3

This question about ice maker repair seems off-topic to me. I went to check the FAQ, but it says the "equipment" questions are on topic. Does that include repair? That seems more appropriate for the DIY community.

4

I don't think so.

The "kitchen equipment" part of what is acceptable is rather poorly defined, primarily because we haven't had many off-topic candidates asked.

There have been two equipment meta discussions:

Unfortunately, neither set very good boundaries on what is considered on or off topic. Even Aaronut's answer only leaves it at "questions about kitchen equipment are on topic". The only things I can specifically take away from those are: (1) product comparisons are OK, (2) use questions are OK, and (3) acquisition and assembly may not be.

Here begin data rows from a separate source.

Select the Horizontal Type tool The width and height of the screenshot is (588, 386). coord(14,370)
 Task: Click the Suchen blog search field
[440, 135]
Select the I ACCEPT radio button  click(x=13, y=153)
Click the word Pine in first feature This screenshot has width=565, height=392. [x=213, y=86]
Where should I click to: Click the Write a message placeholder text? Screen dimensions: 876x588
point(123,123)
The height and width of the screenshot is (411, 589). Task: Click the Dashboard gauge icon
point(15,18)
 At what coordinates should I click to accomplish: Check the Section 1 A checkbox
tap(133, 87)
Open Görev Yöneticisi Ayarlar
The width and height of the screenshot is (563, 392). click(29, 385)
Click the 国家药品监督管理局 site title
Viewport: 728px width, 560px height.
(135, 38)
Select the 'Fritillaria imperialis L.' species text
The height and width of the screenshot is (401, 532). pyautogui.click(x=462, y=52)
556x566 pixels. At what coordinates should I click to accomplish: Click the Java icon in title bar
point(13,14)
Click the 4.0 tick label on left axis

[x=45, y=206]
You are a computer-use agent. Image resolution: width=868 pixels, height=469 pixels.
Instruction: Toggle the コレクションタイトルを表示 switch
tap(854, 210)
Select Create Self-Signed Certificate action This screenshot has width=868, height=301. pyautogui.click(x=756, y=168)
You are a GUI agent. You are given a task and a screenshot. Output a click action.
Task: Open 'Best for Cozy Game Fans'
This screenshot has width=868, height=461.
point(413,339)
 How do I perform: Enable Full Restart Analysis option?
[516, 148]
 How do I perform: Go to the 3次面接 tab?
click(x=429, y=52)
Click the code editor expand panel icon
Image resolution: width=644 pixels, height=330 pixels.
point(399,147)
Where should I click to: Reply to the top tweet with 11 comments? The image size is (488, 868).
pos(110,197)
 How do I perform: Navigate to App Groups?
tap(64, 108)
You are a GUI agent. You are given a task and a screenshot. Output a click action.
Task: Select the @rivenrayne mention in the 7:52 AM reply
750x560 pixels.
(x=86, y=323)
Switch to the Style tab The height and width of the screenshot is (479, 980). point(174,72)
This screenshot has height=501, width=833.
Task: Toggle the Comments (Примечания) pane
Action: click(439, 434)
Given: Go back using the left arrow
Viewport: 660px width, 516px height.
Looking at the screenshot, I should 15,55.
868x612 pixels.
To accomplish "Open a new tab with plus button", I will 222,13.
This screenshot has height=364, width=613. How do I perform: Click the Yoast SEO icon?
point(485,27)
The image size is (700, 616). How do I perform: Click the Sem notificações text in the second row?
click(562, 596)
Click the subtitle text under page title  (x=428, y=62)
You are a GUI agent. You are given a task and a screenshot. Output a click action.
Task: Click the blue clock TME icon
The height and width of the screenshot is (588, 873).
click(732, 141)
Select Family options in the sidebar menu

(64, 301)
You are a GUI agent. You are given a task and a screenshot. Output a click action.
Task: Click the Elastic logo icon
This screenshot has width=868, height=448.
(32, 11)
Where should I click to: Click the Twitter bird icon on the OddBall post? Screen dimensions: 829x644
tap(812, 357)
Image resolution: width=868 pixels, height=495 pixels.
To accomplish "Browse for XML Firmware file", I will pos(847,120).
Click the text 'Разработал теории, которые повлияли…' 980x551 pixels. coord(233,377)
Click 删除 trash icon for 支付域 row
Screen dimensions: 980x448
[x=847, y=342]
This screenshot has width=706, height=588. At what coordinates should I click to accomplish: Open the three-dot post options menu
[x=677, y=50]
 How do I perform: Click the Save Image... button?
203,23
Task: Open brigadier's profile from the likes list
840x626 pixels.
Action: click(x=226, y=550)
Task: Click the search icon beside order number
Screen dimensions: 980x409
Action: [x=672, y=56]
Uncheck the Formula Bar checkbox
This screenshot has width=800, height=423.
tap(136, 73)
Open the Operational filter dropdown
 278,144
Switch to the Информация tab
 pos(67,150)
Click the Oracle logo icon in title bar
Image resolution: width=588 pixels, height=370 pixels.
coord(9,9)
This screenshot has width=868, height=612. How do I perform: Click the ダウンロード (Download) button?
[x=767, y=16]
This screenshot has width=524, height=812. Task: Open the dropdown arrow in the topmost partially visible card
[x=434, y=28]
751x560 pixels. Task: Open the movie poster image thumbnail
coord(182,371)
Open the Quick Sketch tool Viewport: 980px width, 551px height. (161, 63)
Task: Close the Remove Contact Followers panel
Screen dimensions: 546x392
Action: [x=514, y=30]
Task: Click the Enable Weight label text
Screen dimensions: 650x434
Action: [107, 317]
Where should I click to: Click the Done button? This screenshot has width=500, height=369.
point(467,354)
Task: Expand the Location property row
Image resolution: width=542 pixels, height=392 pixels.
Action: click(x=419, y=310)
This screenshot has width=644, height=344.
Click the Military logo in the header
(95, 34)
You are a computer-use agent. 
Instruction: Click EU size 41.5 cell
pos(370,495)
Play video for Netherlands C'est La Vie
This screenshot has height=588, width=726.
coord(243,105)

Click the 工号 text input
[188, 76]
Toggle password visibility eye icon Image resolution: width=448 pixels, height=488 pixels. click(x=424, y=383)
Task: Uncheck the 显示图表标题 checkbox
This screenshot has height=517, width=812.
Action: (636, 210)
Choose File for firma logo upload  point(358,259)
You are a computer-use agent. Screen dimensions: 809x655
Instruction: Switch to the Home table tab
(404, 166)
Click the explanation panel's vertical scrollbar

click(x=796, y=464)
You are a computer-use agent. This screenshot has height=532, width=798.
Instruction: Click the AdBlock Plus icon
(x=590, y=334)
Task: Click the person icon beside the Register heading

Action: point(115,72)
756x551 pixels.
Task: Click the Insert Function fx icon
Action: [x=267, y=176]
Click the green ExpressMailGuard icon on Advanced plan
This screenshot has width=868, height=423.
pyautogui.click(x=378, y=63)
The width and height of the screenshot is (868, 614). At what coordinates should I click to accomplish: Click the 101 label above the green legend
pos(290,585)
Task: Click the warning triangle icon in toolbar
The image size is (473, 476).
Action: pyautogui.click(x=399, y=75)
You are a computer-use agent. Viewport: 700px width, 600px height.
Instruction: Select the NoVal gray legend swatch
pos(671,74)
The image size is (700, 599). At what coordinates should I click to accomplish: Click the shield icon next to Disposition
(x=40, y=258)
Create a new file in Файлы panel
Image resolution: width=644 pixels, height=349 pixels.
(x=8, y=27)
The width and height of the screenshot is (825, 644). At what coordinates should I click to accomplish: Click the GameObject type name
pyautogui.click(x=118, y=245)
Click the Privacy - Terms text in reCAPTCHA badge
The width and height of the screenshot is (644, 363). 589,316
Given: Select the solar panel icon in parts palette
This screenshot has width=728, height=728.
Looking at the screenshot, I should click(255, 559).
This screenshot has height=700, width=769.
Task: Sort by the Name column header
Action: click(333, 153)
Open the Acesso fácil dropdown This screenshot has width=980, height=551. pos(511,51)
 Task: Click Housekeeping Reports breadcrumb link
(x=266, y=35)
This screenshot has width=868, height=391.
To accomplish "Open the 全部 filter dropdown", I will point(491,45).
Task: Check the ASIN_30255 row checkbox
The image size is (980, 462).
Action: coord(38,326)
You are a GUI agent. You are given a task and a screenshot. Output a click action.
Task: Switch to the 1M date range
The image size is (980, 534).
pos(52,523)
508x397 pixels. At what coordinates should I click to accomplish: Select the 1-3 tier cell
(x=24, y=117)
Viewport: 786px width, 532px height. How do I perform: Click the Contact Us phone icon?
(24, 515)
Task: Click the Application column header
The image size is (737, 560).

That said, I think it's pretty easy to draw a line here. I cannot recall the location of this answer, or recall the actual topic it was addressing (it wasn't equipment), but someone said (paraphrasing):

If the knowledge is something that would be taught at a culinary school it should be allowed.

Granted, that does not mean that anything that isn't taught at a culinary school is not allowed, but I think in the case of equipment repair we should make that connection. I think it's uncommon for any cook or chef to know how to diagnose or repair an appliance, they certainly wouldn't have learned that in a culinary school, cookbook, cooking show, or any other cooking resource that I've ever seen.

The DIY seems the perfect site for this.

5

To be on topic, the question should be about using the equipment for the purpose of preparing food. Using a dishwasher to cook salmon is on-topic, but asking why your dishes keep coming out dirty (possibly covered in scales) is off-topic. Though ice can be consumed, I don't consider an ice maker to really be involved in cooking. The question mentioned isn't even about making ice; it's the ice dispenser that is broken...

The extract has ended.